Ottawa Trades Council
- Formation: December 19, 1872
- Dissolved: 1877
- Type: Labour union
- Legal status: historical
- Headquarters: Ottawa, Ontario, Canada
- Region served: Canada
- Official language: English, French

= Ottawa Trades Council =

Ottawa Trades Council was the first local labour central body established to unite workers in the city of Ottawa, Canada.

==History==
It was founded on December 19, 1872, at the St. Lawrence Hotel. The executive had representation from the bricklayers and masons, limestone cutters, plasterers, and the typographical union. This meeting of Ottawa's unions was the result of a contractor who left town leaving his workers unpaid. A pro-union paper, the Ontario Workman, reported that "By this action, you will observe that the trades men of the capital mean business, as regards the steps necessary to be taken towards the making of a lien law a fact in this Dominion".

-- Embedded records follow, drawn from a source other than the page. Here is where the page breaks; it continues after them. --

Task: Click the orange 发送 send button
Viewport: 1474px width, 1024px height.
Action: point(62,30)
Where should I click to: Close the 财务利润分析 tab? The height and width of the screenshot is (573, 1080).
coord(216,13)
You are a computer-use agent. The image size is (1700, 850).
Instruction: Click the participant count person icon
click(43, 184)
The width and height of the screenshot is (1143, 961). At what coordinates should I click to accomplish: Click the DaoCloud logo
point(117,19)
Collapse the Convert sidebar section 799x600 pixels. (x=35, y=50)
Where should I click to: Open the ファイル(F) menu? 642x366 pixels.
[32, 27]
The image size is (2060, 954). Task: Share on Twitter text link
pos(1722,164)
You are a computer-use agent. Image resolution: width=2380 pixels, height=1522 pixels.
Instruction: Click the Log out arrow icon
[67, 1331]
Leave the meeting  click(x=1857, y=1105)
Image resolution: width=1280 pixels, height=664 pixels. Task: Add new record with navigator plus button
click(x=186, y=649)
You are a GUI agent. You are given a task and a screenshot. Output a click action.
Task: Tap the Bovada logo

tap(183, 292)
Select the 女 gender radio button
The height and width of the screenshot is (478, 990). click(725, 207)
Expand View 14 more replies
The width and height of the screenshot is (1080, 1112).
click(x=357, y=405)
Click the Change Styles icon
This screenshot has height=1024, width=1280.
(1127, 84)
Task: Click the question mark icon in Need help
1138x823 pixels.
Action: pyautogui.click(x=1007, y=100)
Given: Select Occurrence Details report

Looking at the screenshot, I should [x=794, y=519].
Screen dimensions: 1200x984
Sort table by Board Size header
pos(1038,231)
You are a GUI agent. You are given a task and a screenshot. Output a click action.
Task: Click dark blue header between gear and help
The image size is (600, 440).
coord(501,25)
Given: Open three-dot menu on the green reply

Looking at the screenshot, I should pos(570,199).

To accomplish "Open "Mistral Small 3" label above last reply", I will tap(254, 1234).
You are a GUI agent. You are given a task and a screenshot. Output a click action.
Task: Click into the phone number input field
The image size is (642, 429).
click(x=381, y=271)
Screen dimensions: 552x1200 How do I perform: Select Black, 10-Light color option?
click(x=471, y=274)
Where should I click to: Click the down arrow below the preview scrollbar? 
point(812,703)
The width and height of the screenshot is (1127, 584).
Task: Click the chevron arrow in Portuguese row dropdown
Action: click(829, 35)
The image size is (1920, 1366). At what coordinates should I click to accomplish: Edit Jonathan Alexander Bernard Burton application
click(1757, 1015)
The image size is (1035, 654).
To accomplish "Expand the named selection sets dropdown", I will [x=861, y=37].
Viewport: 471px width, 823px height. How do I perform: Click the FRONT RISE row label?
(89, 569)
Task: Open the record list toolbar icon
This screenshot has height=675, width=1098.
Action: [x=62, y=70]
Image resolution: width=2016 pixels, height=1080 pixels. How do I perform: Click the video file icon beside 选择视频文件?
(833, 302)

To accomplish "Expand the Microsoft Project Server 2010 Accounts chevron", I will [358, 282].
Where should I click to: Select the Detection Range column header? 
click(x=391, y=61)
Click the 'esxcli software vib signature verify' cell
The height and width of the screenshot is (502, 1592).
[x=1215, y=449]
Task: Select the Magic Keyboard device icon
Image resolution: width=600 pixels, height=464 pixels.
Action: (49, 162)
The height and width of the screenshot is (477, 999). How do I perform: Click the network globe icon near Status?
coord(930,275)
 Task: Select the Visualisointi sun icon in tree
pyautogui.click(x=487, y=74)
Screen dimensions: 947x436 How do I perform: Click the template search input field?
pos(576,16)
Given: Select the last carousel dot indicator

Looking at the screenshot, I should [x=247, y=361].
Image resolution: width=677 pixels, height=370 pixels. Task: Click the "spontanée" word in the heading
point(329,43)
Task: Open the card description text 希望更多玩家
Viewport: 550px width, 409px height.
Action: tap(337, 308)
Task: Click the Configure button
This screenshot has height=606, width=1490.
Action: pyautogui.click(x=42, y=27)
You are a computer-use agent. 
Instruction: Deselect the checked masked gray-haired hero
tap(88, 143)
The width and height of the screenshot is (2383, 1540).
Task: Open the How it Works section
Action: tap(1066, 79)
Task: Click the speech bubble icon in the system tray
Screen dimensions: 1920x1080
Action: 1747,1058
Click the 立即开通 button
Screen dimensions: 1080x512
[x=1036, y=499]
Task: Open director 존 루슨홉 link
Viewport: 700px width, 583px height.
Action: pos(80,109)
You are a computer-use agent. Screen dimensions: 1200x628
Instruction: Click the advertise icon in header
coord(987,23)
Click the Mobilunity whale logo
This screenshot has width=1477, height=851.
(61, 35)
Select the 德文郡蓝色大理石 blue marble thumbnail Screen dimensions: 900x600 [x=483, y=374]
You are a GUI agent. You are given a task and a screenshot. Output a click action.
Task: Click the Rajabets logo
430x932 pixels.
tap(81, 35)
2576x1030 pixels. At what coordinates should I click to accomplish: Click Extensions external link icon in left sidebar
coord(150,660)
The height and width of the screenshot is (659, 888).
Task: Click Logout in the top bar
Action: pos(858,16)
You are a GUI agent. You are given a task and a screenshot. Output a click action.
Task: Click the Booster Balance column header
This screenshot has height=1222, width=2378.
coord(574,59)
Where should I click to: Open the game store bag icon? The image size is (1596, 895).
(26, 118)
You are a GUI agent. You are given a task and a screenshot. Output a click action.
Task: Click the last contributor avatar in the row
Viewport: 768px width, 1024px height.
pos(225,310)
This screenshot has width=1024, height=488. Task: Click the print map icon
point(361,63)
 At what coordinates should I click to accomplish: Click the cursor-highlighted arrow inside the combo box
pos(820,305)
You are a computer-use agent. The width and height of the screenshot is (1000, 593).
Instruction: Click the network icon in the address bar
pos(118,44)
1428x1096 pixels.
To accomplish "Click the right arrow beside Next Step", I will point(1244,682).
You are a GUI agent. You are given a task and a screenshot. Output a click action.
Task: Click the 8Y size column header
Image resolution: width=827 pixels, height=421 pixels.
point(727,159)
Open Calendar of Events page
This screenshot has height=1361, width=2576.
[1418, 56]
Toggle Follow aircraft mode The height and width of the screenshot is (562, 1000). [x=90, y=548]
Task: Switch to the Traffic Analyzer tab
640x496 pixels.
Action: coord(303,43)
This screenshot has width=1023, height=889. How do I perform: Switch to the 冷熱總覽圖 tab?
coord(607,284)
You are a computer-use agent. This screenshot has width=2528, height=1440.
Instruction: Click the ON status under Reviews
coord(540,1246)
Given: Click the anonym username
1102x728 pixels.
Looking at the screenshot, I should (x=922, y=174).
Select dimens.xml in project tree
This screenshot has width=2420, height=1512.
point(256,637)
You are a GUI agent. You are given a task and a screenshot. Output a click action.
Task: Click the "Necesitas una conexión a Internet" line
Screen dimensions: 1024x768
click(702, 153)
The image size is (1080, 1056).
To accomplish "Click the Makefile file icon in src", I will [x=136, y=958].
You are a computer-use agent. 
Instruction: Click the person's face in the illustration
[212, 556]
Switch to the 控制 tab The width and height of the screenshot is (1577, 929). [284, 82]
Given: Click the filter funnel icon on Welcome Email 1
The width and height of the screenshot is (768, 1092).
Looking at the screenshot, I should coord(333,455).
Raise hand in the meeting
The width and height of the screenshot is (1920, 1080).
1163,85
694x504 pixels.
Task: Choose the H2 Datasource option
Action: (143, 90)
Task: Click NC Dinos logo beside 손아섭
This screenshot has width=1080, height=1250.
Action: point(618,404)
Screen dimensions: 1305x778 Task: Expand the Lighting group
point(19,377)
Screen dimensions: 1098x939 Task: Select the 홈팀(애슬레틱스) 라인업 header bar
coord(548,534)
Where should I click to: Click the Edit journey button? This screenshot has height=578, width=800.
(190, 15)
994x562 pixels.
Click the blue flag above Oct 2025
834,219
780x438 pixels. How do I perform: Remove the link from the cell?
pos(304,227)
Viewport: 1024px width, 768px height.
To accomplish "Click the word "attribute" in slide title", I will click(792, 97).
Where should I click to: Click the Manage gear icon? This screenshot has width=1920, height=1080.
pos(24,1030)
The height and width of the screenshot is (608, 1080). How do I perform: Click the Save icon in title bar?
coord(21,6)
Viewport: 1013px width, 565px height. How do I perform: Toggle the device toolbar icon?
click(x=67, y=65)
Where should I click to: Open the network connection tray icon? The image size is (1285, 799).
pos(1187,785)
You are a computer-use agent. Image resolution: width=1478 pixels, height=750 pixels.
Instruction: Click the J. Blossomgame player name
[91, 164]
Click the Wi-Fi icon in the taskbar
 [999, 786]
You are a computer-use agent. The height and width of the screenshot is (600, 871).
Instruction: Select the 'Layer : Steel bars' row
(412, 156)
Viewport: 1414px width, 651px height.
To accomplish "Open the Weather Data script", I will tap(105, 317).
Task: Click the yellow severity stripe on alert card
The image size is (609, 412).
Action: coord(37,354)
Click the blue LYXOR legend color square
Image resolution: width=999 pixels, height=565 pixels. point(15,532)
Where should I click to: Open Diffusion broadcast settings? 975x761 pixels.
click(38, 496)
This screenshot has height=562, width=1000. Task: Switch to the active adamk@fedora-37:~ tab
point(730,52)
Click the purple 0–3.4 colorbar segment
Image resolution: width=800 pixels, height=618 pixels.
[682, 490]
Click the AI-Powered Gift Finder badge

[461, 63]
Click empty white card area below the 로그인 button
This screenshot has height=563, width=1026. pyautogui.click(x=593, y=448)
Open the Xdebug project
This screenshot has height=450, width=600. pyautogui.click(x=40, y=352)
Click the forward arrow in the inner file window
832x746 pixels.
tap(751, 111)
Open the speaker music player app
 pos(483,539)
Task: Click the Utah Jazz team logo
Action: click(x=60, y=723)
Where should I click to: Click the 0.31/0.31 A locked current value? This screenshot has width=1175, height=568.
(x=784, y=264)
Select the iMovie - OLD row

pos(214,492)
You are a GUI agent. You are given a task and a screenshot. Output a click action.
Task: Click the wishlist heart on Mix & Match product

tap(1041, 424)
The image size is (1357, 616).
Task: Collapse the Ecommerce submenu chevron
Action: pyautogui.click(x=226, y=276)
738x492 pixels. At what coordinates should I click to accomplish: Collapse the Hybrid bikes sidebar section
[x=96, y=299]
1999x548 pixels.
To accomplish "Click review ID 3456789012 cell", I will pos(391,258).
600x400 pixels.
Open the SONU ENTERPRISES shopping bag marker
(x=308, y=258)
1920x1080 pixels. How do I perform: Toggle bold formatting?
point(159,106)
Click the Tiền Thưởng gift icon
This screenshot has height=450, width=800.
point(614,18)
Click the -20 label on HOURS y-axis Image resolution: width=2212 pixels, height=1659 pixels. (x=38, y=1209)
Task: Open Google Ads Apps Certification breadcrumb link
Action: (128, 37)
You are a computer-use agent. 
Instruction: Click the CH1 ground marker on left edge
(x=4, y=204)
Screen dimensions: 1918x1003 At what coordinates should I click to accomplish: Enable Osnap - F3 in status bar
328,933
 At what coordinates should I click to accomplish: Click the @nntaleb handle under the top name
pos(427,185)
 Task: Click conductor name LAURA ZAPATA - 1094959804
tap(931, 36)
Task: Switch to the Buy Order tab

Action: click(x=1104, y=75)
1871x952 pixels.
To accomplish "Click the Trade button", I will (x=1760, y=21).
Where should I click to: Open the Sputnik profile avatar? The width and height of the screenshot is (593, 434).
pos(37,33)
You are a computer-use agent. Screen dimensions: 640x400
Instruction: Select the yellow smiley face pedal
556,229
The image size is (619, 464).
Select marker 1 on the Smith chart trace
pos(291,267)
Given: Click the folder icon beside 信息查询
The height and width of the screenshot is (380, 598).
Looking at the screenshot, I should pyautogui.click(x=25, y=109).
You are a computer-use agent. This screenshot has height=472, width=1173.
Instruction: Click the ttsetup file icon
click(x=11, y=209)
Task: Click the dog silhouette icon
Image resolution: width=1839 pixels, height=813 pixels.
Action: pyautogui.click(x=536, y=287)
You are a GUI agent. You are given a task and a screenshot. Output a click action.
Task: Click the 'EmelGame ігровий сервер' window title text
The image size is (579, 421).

The new Ottawa council pressed for the Mechanics Lien Act in Ontario to guarantee wages. The Ottawa and Hamilton Labour Councils joined forces with the Toronto Trades Council to obtain this new law. Buoyed by its success it initiated the first official labour meeting with a Canadian Prime Minister in 1873. It took part in the formation of the first national central labour body, the Canadian Labour Union in 1873 and hosted its second convention in 1874 at the Parliament Buildings in Ottawa. In 1874 the council's president, Daniel O'Donoghue, was elected to the Ontario Legislature. An economic depression in the 1870s resulted in the demise of much the Ottawa and Canada Labour movement and the Ottawa Trades Council also fell victim. There is no trace of it after 1877.